I’m not going to go on and on about how dark and gritty it is. You probably already got the idea of what the show looks like the second I mentioned that it was made by HBO, but I will say that the world feels more real. Film makers have a tendency to pump up the vibrancy and color when they want to create something for children. Everything sparkles and shines, looking clean and new.
I have always maintained that His Dark Materials is a series that features a young adult protagonist, but that doesn’t mean that it is intended for a young adult audience. The series explores themes of moral relativity, deconstructing fairy tales and questioning authority, (particularly that of organized religion.)
I want to be clear. I don’t think adaptations need to be 1:1 replications of everything that happens in a book. Visual media has a different tool set. Sound, set design, costume design, the actor’s performances and camera direction can all portray information in their own unique ways. Sometimes altering the details of how a story is told can be beneficial to adapting it to a new style, but you shouldn’t change what the story is fundamentally about. At that point, you’re simply capitalizing on a name and deceiving your audience.
This adaptation remains faithful to that same spirit.

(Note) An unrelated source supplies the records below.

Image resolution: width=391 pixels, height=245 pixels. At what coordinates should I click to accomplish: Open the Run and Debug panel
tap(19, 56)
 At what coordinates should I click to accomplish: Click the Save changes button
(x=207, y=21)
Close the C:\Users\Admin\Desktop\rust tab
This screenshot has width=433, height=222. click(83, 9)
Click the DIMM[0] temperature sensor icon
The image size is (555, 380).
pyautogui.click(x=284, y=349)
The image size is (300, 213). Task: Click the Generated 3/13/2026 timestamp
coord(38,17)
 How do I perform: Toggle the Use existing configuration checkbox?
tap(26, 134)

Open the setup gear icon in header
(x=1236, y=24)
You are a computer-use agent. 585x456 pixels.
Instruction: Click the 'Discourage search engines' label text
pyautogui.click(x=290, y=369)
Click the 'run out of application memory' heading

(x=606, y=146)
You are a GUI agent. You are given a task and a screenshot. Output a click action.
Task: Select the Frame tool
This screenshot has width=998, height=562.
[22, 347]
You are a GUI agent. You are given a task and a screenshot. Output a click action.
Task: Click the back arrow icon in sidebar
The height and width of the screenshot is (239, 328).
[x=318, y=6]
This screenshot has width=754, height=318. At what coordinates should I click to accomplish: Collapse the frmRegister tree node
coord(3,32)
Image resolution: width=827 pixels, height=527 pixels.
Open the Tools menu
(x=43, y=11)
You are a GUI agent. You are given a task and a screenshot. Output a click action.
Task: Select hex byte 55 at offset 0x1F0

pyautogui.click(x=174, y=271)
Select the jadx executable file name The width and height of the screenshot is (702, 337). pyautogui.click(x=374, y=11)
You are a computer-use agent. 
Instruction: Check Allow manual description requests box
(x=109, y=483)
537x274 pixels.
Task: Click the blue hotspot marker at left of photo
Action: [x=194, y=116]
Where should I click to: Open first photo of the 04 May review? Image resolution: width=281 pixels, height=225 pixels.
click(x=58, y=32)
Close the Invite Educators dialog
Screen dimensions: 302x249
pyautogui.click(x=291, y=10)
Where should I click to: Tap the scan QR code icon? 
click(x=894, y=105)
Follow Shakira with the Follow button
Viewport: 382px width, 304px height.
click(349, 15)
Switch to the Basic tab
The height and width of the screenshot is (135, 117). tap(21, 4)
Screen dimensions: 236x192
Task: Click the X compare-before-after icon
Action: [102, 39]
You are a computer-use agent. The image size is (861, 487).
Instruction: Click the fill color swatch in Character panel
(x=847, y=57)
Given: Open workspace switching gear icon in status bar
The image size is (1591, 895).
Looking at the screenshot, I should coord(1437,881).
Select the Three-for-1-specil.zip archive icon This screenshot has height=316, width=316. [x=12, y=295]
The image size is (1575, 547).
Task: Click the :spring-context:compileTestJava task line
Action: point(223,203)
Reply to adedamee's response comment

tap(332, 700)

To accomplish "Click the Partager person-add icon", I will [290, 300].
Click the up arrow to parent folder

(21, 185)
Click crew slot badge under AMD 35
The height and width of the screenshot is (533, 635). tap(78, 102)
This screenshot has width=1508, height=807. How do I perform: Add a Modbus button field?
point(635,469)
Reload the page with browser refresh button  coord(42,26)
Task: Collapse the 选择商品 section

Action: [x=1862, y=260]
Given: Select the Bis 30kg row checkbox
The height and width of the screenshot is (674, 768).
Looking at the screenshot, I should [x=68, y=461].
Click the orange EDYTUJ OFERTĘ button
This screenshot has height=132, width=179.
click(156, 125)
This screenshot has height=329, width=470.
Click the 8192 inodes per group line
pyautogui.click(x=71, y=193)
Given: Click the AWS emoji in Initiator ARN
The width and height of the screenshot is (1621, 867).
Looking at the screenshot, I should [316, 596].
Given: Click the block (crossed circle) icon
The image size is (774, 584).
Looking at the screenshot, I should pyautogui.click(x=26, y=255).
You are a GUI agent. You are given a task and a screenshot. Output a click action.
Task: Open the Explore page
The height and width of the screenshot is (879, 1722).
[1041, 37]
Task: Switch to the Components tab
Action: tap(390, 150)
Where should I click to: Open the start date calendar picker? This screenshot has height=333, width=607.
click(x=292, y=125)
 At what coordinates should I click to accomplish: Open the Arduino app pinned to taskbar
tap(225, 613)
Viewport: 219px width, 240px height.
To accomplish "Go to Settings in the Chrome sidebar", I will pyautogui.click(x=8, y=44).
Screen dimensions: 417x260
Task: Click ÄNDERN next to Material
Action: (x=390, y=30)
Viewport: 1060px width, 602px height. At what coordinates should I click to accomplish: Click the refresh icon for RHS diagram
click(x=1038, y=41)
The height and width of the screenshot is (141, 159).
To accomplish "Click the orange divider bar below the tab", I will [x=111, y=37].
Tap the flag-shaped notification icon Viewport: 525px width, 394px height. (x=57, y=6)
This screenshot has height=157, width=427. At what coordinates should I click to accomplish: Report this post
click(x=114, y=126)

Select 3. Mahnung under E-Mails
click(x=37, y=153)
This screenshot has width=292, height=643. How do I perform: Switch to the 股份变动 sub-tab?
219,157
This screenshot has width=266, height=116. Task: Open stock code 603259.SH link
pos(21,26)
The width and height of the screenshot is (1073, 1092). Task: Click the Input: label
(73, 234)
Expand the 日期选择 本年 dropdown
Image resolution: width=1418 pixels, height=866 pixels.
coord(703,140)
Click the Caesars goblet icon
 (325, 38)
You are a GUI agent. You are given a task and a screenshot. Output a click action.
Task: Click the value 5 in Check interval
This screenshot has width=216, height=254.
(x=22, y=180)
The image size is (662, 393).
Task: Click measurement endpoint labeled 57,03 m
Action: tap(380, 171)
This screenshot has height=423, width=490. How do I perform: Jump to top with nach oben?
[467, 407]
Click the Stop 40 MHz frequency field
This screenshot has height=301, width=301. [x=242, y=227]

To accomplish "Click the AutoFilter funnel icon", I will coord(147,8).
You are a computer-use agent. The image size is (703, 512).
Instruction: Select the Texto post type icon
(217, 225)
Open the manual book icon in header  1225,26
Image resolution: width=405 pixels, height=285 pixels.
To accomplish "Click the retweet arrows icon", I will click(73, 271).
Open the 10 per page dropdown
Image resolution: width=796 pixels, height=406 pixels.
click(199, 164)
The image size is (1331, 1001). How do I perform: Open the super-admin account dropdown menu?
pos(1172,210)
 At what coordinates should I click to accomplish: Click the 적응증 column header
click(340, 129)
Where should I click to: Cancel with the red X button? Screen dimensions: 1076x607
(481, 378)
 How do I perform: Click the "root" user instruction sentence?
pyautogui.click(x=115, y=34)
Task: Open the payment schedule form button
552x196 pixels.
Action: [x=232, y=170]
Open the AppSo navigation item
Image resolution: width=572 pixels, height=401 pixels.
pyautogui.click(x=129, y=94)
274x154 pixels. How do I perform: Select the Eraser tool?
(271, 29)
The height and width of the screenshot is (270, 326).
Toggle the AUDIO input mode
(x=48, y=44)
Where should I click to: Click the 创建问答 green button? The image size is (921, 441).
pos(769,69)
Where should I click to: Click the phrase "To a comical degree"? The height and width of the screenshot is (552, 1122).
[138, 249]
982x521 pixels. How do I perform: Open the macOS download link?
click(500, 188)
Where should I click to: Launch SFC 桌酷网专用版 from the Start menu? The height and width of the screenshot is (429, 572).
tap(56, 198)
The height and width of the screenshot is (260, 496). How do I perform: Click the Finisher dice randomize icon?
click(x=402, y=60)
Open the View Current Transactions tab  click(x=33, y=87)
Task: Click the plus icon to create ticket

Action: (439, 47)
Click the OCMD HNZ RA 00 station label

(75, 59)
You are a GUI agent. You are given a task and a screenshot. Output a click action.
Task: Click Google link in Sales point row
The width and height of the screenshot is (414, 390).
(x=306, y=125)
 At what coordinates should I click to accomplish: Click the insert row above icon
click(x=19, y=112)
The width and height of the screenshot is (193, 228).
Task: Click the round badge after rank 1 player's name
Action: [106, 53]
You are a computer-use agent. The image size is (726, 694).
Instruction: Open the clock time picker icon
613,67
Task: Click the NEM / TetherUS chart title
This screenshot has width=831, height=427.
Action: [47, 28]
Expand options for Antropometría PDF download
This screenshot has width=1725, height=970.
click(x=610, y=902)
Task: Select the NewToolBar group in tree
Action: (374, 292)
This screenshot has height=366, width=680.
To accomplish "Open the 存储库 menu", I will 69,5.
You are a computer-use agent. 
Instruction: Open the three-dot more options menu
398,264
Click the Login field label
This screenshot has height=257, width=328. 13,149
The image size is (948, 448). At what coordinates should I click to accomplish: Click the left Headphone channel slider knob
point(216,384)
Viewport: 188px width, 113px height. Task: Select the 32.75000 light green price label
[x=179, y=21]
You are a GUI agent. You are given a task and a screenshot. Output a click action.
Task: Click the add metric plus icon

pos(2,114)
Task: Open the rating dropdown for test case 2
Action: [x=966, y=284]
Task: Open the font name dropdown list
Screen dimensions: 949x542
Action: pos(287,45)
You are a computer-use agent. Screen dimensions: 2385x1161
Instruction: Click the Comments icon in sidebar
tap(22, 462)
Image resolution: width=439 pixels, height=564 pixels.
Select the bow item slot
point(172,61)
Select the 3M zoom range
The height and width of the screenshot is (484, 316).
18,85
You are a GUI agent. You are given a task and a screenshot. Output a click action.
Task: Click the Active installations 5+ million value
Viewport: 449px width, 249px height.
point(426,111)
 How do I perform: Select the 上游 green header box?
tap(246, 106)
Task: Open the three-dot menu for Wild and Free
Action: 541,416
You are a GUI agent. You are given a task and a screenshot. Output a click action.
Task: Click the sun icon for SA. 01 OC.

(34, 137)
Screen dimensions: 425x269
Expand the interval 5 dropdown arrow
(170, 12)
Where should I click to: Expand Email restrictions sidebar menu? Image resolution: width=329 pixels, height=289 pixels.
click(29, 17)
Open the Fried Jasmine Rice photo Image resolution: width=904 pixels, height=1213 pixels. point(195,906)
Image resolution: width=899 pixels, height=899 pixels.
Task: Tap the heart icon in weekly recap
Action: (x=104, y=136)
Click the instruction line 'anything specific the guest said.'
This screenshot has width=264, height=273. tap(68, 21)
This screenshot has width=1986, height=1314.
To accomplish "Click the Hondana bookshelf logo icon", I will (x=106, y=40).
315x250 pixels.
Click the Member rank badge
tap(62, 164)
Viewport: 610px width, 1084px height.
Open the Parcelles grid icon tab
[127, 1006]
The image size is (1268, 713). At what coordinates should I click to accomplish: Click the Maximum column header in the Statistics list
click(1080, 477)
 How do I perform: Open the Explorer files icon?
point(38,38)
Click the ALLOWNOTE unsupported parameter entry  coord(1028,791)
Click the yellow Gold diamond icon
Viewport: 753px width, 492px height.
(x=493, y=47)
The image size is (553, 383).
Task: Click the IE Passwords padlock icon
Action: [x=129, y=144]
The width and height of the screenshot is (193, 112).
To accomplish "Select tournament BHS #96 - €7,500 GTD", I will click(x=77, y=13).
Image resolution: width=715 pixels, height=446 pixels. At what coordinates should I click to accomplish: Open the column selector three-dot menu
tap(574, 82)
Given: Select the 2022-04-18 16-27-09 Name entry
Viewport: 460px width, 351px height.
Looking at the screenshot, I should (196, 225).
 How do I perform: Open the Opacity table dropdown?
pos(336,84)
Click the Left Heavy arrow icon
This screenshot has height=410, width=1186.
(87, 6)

It’s also just a joy to watch.
Dafne Keen plays a brilliant Lyra. This character is supposed to represent someone who doesn’t just believe what she’s told without question. She’s suspicious, but also adventurous, empathetic and loyal to her friends. Keen gives her the perfect ratio of innocent child and wild, untamable liar. By that same token, Ruth Wilson plays Mrs. Coulter in such a way that she feels genuinely unstable. The character is rooted in a deep self loathing that manifests both in idealistic zealotry and downright psychopathic sadism. Wilson captures this tone so well that you can feel a physical tension whenever she is in the same room with Lyra because you know in your gut that she isn’t safe. The way Coulter seems to hate her golden monkey daemon is an excellent way of showing her psyche to the audience without ever directly addressing it. It would have been amazing to see that technique utilized in other ways, but you can only ask for so much in a single season.
Lee Scoresby has a Doc Holliday-esc charm that works better than I would have expected in a series like this. Ma Costa and Farder Coram are both exceptional (making me tear-up on more than one occasion.) Iorek Byrnison is played in a way that feels more bestial and less like a human in a nine foot tall polar bear’s body.
I don’t know if HBO will continue down this path, but I hope they do and I hope enough people are watching this show that it continues to be made. I haven’t heard a lot of people talking about it in the wake of The Mandelorian and The Witcher, but I really hope it gets the attention it deserves.